Extinct species of sawfly

Pseudosiobla campbelli is an extinct species of sawfly in the family Tenthredinidae that is known from early Eocene Ypresian stage lake deposits near the unincorporated community of Horsefly, British Columbia.

==History and classification==
The species is known from only the holotype, a single, mostly complete adult female, now deposited in the Geological Survey of Canada collections as specimen number "GSC No. 22689". The shale specimen is from deposits of the "Horsefly shale" along the Horsefly River in the Cariboo District of British Columbia, Canada.

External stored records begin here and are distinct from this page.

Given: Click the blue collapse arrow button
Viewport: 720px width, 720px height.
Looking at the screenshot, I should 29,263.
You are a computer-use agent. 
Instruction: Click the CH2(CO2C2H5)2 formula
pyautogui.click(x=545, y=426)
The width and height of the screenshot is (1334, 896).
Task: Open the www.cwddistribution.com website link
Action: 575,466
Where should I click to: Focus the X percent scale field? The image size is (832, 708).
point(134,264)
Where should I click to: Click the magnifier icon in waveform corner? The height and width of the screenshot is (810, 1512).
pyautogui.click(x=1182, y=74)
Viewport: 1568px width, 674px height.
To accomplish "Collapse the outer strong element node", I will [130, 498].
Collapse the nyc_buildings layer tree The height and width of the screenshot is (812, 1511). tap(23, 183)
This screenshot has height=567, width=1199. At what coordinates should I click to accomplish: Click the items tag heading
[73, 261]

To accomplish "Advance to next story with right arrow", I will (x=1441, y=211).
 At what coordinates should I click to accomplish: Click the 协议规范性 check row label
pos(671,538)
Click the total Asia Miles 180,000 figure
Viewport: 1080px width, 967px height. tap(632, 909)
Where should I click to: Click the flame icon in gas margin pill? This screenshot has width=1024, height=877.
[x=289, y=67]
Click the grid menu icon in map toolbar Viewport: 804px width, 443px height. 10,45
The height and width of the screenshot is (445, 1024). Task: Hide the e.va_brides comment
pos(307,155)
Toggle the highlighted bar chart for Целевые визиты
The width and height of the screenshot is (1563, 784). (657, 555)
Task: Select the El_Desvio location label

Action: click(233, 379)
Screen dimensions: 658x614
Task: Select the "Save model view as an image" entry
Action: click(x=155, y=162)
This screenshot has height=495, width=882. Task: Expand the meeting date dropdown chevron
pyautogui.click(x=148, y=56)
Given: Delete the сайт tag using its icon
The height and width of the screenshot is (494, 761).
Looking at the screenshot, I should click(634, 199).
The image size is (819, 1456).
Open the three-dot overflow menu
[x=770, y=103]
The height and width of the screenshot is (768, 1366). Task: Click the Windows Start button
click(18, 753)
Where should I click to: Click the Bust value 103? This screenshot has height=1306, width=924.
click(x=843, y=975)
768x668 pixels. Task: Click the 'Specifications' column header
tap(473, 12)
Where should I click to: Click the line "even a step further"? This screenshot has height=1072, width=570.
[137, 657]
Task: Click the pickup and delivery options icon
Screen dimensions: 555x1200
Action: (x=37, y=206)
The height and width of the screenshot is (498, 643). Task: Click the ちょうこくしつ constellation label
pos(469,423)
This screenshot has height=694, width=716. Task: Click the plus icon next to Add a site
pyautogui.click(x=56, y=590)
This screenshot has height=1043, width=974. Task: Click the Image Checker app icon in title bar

The holotype was first studied by Harington Rice of the Geological Survey of Canada. Rice published his 1968 type description for P. campbelli in the Geological Survey of Canada professional paper number 67-59. The specific name campbelli was coined in honor of R. B. Campbell who collected the holotype specimen in 1959.

Pseudosiobla campbelli is the smallest species of Pseudosiobla to be described from the fossil record. The single known female possesses a head, thorax and posterior segments of the abdomen which are dark brown to black. The central segments of the abdomen appear to have been pale colored. The wings are hyaline with very dark veins and short, stout hairs across the wing membrane. While the specimen is missing portions of her legs and antennae, her ovipositor is visible and well preserved. P. campbelli is distinguished from members of the related genus Eriocampa in general and E. tulameenensis found in the related lake deposits in Princeton, B.C. by several features: P. campbelli is notably larger than members of Eriocampa and the wing vein patterning is distinct.

There are only two other described species of Pseudosiobla from the fossil record, P. megoura and P. misera. Both species are described from specimens found in the Florissant Formation of Colorado which, at 39 million years old, is younger in age then the Horsefly locality, dated to approximately 49 million years old. P. campbelli can be distinguished from both younger species in that P. campbelli is the smallest species of the three. P. megoura also possesses an abdomen which is twice as long as that of P. campbelli. P. misera has a larger and more elongate abdomen. In his 1908 paper on the Tenthredinoidea of Florissant, S.A. Rohwer, put the possibility of P. megoura and P. misera being the same species.